■ **Requirement**
Reproduce verbatim the lines of the entries below, starting with the line that contains "Where should I" and going on through the end of the entries, and omit the pictures from your answer.

■ **Data shown**
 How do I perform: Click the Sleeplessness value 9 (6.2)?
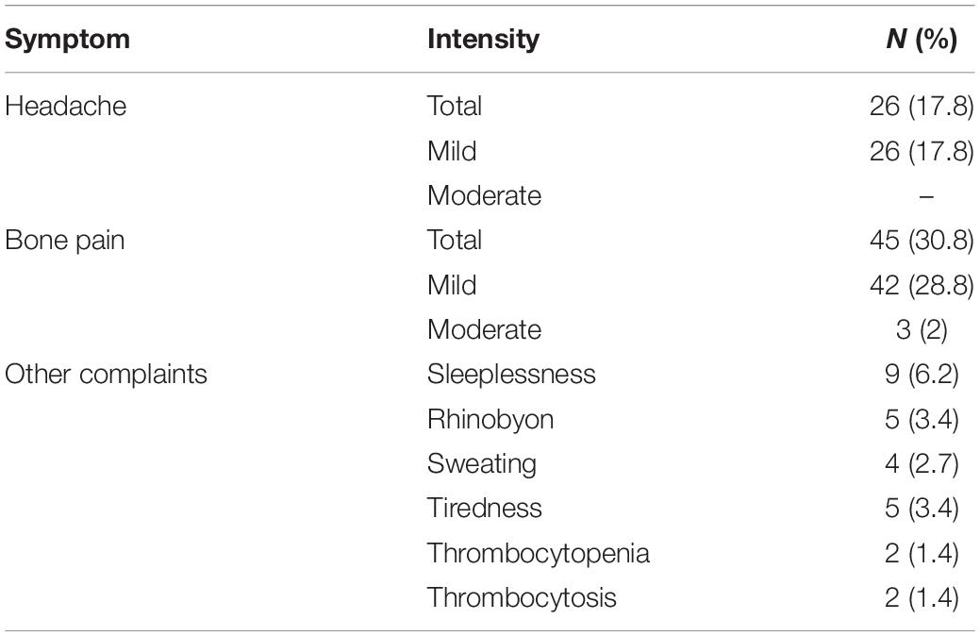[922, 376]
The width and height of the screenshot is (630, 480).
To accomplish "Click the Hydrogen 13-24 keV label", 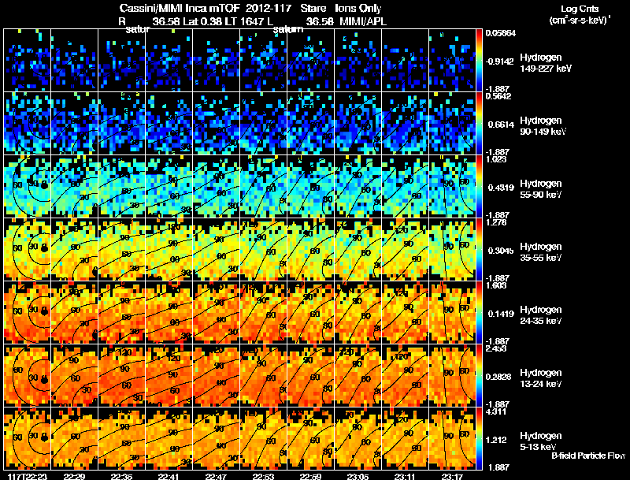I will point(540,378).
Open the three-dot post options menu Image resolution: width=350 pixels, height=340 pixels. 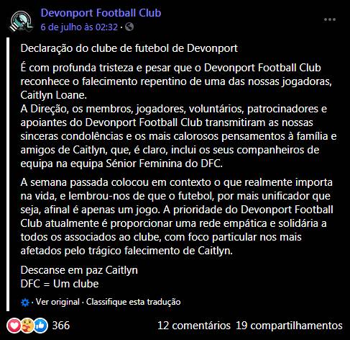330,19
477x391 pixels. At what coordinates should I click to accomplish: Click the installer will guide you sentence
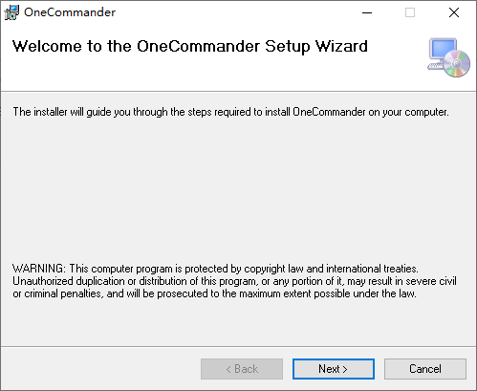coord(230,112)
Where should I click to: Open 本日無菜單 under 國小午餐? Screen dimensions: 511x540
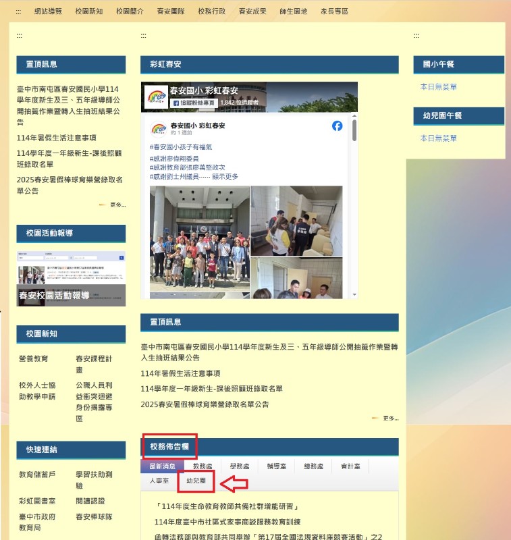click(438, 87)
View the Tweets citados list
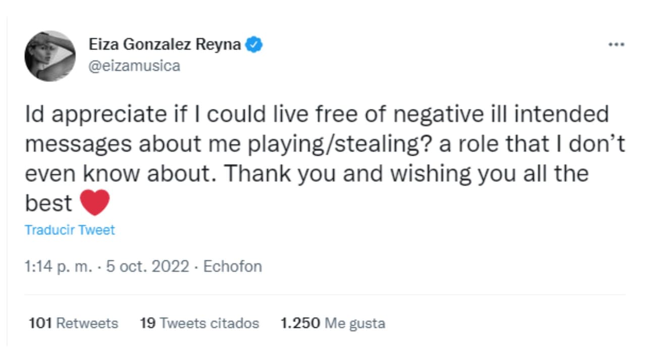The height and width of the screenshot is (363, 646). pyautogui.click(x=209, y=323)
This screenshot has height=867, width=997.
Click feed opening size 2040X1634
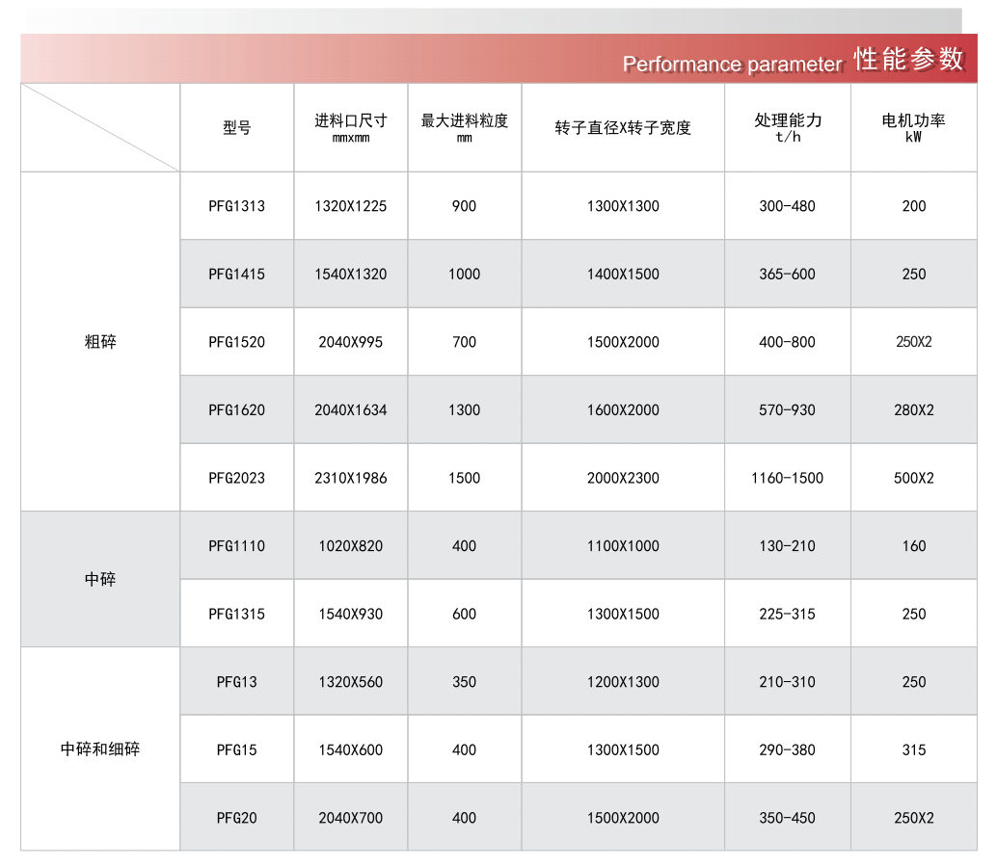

■ **Answer for the task**
Where should I click to: Open 本日無菜單 under 國小午餐? Screen dimensions: 511x540
click(438, 87)
View the Tweets citados list
The height and width of the screenshot is (363, 646). pyautogui.click(x=209, y=323)
This screenshot has height=867, width=997.
Click feed opening size 2040X1634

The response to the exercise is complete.